- GIVEN TEXT -

Of course, by this definition, every random encounter in which the characters do not win initiative is railroading. Every time a PC takes damage that he or she considers "against their will," it's railroading. With a definition this broad, what's the point of even having a DM, GM, or referee?
 

Janx

Hero
Whisper72 said:
Adding to the last post, I agree that it is better to have one good encounter, and have it happen, but this does not negate the _feeling_ that one can give the PC's, eitehr up front, or after the fact that the other way was better/worse.

For example, they could meet op with ppl in the next village and overhear in a tavern that on the other fork in the road a caravan got attacked by a big red dragon. The PC's will feel that they made the right choice, and the DM did not have to prepare any second encounter....


Building on this further, it's OK that the PCs WILL encounter caravan under attack regardless of which path they initially take. That's your plot hook, and it make sense to ensure the most paths to stumble on it. From there, the # of real choices must expand. For instance:
PCs see caravan, but aren't seen they could:
attack and rescue, which follows the main plan
retreat and take the other path, which leads to somewhere else an no raid

Assuming they attack, they MAY defeat the goblins, or they may get captured or retreat

Assuming they beat the goblins, they have to learn of the captured girl (surviving raider or victim)

- LISTED RECORDS -
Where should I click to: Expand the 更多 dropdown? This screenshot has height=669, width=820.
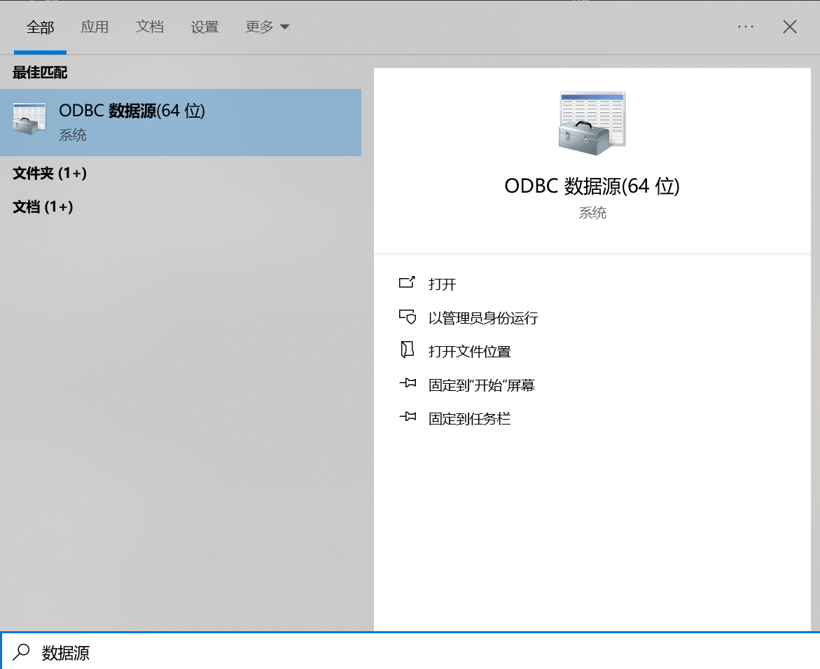click(x=267, y=26)
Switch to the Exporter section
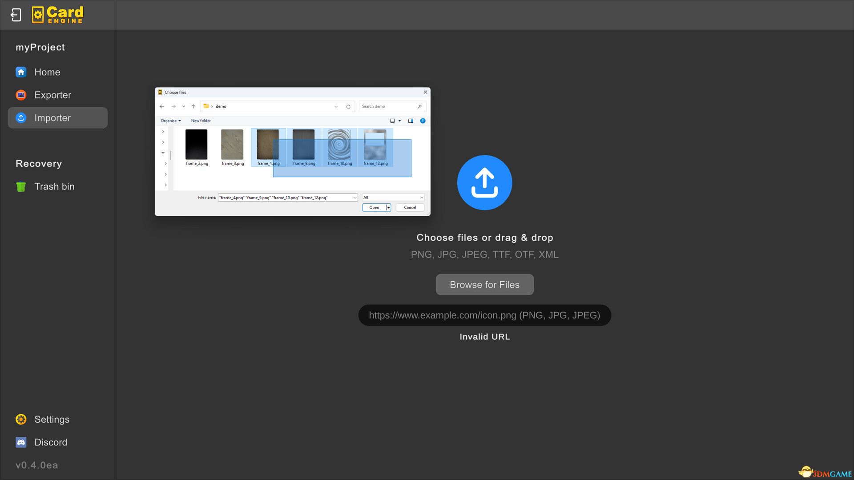 click(52, 95)
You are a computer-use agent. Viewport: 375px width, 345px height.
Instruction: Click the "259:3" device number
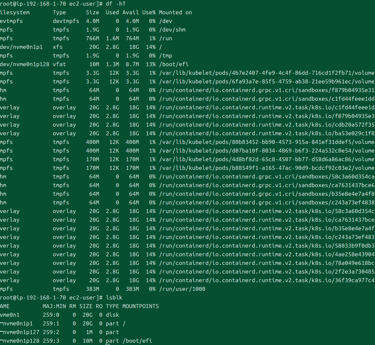coord(49,341)
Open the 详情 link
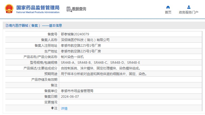 click(64, 108)
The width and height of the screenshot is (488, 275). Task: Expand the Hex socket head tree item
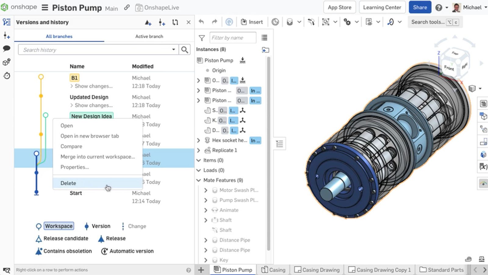click(199, 140)
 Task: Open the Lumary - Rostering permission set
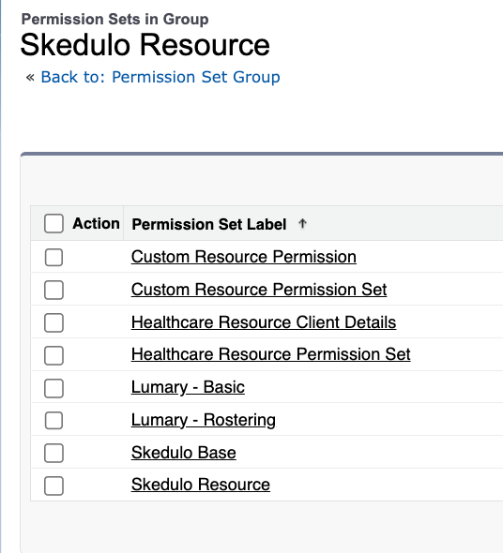204,420
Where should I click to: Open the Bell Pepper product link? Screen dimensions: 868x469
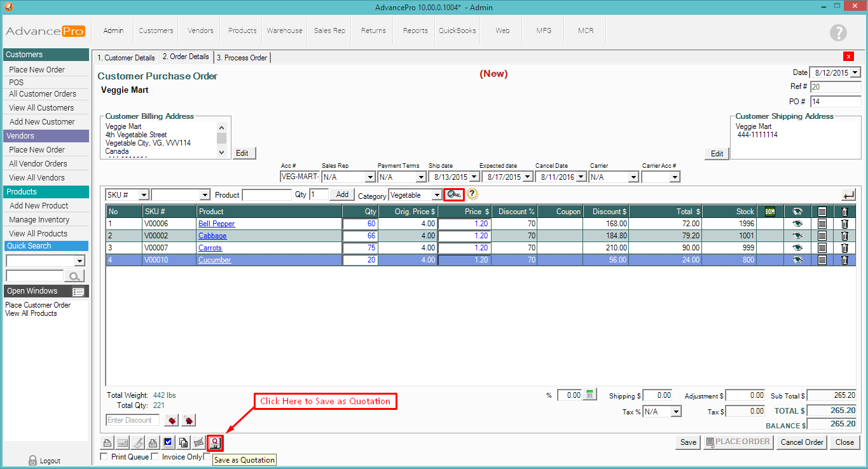coord(216,224)
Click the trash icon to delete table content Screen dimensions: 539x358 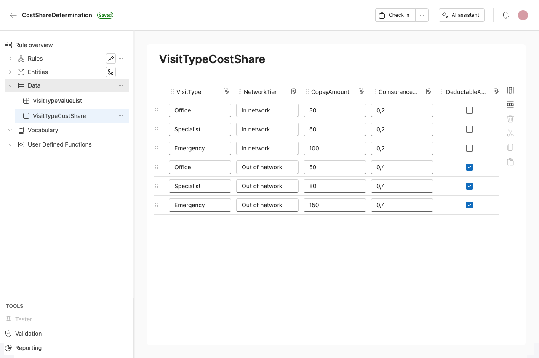point(510,118)
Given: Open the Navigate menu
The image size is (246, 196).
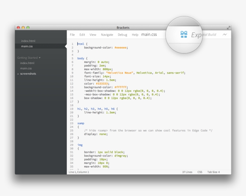Looking at the screenshot, I should (x=107, y=35).
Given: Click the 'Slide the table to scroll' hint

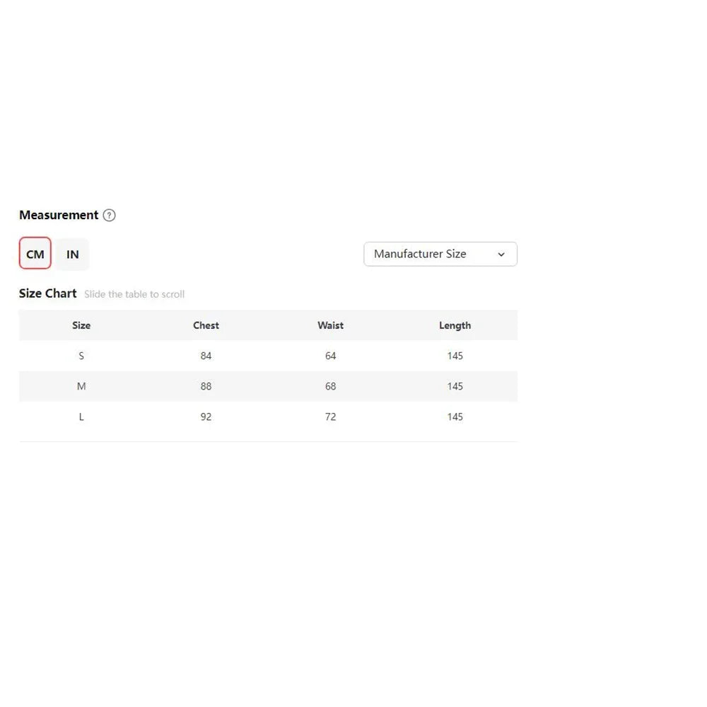Looking at the screenshot, I should (x=134, y=294).
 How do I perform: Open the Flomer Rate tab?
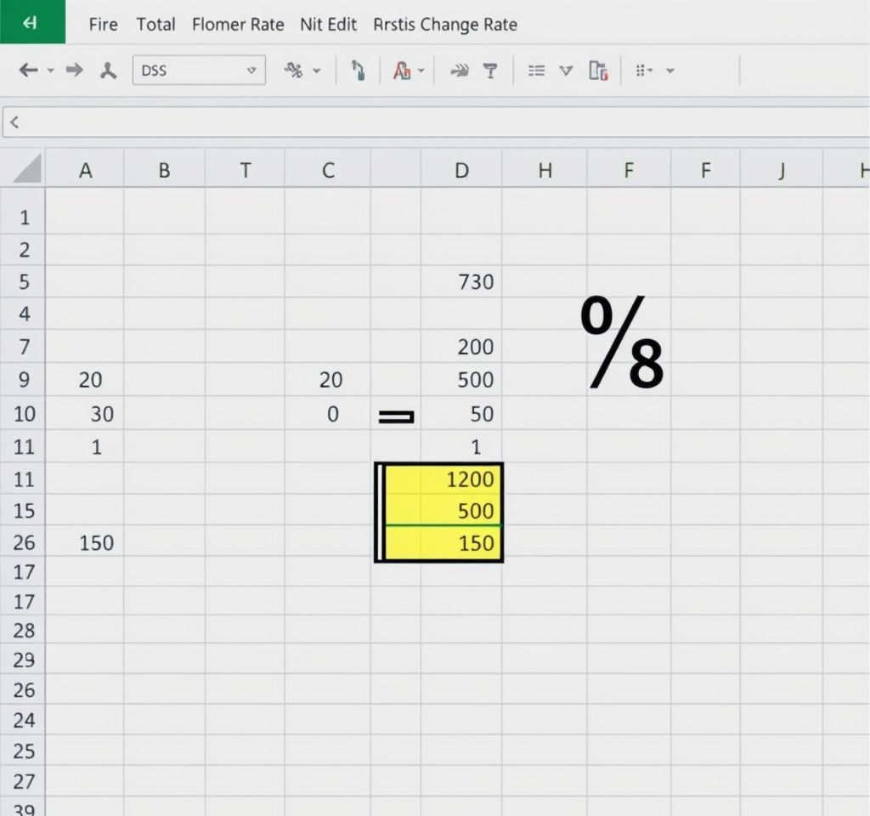(x=238, y=25)
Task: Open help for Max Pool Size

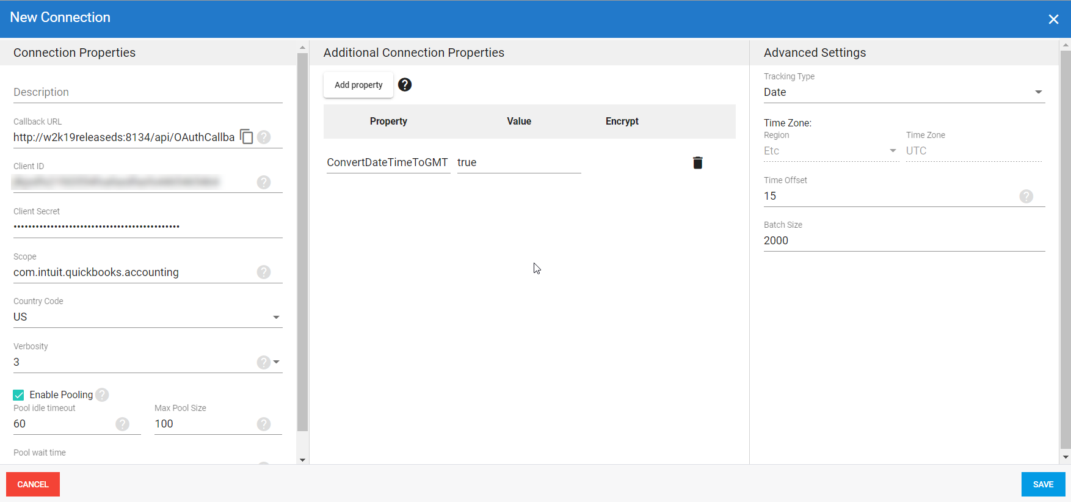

- WHAT IS ASKED -
In the forum discussion about railroading, what two choices are listed for the PCs if they see the caravan but aren't seen?

- WRITTEN ANSWER -
They can attack and rescue, which follows the main plan, or retreat and take the other path, which leads somewhere else with no raid.